*** Block opens ***
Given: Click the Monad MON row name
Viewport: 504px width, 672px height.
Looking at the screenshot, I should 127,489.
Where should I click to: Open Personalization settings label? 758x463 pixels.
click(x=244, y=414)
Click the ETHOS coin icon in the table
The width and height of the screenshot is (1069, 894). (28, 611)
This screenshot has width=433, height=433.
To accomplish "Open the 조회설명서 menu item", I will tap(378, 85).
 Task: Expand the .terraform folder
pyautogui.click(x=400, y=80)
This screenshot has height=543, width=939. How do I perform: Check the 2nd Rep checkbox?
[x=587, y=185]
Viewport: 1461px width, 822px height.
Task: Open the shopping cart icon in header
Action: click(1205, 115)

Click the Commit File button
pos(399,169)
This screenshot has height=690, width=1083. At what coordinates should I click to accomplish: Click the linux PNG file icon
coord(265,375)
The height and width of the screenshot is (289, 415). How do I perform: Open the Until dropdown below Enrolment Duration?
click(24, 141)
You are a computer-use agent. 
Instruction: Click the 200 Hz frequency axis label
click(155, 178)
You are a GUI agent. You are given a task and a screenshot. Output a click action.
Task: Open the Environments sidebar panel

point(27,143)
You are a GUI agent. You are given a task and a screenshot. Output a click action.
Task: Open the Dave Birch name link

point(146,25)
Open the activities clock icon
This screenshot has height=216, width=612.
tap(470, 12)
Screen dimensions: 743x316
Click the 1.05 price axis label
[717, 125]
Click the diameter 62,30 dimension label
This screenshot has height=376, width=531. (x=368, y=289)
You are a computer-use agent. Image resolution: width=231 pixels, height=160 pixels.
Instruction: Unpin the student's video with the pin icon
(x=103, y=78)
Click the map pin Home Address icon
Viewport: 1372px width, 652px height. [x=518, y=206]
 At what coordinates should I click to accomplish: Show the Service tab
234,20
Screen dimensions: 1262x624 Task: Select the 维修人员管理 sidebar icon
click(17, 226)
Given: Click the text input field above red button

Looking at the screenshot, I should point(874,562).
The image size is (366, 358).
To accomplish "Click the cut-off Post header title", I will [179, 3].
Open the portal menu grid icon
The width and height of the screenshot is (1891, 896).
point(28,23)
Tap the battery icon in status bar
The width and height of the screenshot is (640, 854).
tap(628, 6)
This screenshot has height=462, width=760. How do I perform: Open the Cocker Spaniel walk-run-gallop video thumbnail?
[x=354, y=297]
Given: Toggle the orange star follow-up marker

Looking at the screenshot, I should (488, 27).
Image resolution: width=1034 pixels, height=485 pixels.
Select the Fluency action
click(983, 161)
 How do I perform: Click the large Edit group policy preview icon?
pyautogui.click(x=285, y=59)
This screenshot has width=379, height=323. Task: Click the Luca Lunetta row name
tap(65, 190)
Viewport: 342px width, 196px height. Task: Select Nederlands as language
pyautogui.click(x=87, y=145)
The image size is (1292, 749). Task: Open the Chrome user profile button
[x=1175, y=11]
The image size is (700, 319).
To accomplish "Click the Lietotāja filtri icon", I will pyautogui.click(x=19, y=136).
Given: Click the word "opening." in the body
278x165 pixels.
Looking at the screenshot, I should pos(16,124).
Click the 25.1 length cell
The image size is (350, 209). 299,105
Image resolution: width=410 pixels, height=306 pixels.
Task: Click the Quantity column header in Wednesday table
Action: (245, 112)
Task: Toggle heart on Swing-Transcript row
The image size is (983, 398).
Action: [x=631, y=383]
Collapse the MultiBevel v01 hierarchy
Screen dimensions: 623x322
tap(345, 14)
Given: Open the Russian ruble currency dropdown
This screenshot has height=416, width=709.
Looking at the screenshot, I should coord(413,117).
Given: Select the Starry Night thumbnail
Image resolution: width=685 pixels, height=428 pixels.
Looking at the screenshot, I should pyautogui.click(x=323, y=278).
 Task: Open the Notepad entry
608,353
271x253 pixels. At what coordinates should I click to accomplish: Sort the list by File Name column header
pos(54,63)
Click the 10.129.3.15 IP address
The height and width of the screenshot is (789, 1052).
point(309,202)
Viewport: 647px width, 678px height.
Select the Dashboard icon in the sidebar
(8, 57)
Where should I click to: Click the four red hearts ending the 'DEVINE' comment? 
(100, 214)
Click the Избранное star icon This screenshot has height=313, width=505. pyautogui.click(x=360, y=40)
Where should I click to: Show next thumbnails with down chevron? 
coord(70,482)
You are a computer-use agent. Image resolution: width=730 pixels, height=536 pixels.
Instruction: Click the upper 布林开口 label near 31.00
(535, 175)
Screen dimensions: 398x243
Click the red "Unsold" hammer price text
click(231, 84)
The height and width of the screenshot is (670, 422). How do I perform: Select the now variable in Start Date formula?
*** Block closes ***
— TASK TO CARRY OUT —
Repeat the data. Keep every word the same.

— OUTPUT FOR THIS EXERCISE —
Given: Click the Monad MON row name
Viewport: 504px width, 672px height.
Looking at the screenshot, I should 127,489.
Where should I click to: Open Personalization settings label? 758x463 pixels.
click(x=244, y=414)
Click the ETHOS coin icon in the table
The width and height of the screenshot is (1069, 894). (28, 611)
This screenshot has width=433, height=433.
To accomplish "Open the 조회설명서 menu item", I will tap(378, 85).
 Task: Expand the .terraform folder
pyautogui.click(x=400, y=80)
This screenshot has height=543, width=939. How do I perform: Check the 2nd Rep checkbox?
[x=587, y=185]
Viewport: 1461px width, 822px height.
Task: Open the shopping cart icon in header
Action: click(1205, 115)

Click the Commit File button
pos(399,169)
This screenshot has height=690, width=1083. At what coordinates should I click to accomplish: Click the linux PNG file icon
coord(265,375)
The height and width of the screenshot is (289, 415). How do I perform: Open the Until dropdown below Enrolment Duration?
click(24, 141)
You are a computer-use agent. 
Instruction: Click the 200 Hz frequency axis label
click(155, 178)
You are a GUI agent. You are given a task and a screenshot. Output a click action.
Task: Open the Environments sidebar panel

point(27,143)
You are a GUI agent. You are given a task and a screenshot. Output a click action.
Task: Open the Dave Birch name link

point(146,25)
Open the activities clock icon
This screenshot has height=216, width=612.
tap(470, 12)
Screen dimensions: 743x316
Click the 1.05 price axis label
[717, 125]
Click the diameter 62,30 dimension label
This screenshot has height=376, width=531. (x=368, y=289)
You are a computer-use agent. Image resolution: width=231 pixels, height=160 pixels.
Instruction: Unpin the student's video with the pin icon
(x=103, y=78)
Click the map pin Home Address icon
Viewport: 1372px width, 652px height. [x=518, y=206]
 At what coordinates should I click to accomplish: Show the Service tab
234,20
Screen dimensions: 1262x624 Task: Select the 维修人员管理 sidebar icon
click(17, 226)
Given: Click the text input field above red button

Looking at the screenshot, I should point(874,562).
The image size is (366, 358).
To accomplish "Click the cut-off Post header title", I will [179, 3].
Open the portal menu grid icon
The width and height of the screenshot is (1891, 896).
point(28,23)
Tap the battery icon in status bar
The width and height of the screenshot is (640, 854).
tap(628, 6)
This screenshot has height=462, width=760. How do I perform: Open the Cocker Spaniel walk-run-gallop video thumbnail?
[x=354, y=297]
Given: Toggle the orange star follow-up marker

Looking at the screenshot, I should (488, 27).
Image resolution: width=1034 pixels, height=485 pixels.
Select the Fluency action
click(983, 161)
 How do I perform: Click the large Edit group policy preview icon?
pyautogui.click(x=285, y=59)
This screenshot has width=379, height=323. Task: Click the Luca Lunetta row name
tap(65, 190)
Viewport: 342px width, 196px height. Task: Select Nederlands as language
pyautogui.click(x=87, y=145)
The image size is (1292, 749). Task: Open the Chrome user profile button
[x=1175, y=11]
The image size is (700, 319).
To accomplish "Click the Lietotāja filtri icon", I will pyautogui.click(x=19, y=136).
Given: Click the word "opening." in the body
278x165 pixels.
Looking at the screenshot, I should pos(16,124).
Click the 25.1 length cell
The image size is (350, 209). 299,105
Image resolution: width=410 pixels, height=306 pixels.
Task: Click the Quantity column header in Wednesday table
Action: (245, 112)
Task: Toggle heart on Swing-Transcript row
The image size is (983, 398).
Action: [x=631, y=383]
Collapse the MultiBevel v01 hierarchy
Screen dimensions: 623x322
tap(345, 14)
Given: Open the Russian ruble currency dropdown
This screenshot has height=416, width=709.
Looking at the screenshot, I should coord(413,117).
Given: Select the Starry Night thumbnail
Image resolution: width=685 pixels, height=428 pixels.
Looking at the screenshot, I should pyautogui.click(x=323, y=278).
 Task: Open the Notepad entry
608,353
271x253 pixels. At what coordinates should I click to accomplish: Sort the list by File Name column header
pos(54,63)
Click the 10.129.3.15 IP address
The height and width of the screenshot is (789, 1052).
point(309,202)
Viewport: 647px width, 678px height.
Select the Dashboard icon in the sidebar
(8, 57)
Where should I click to: Click the four red hearts ending the 'DEVINE' comment? 
(100, 214)
Click the Избранное star icon This screenshot has height=313, width=505. pyautogui.click(x=360, y=40)
Where should I click to: Show next thumbnails with down chevron? 
coord(70,482)
You are a computer-use agent. Image resolution: width=730 pixels, height=536 pixels.
Instruction: Click the upper 布林开口 label near 31.00
(535, 175)
Screen dimensions: 398x243
Click the red "Unsold" hammer price text
click(231, 84)
The height and width of the screenshot is (670, 422). How do I perform: Select the now variable in Start Date formula?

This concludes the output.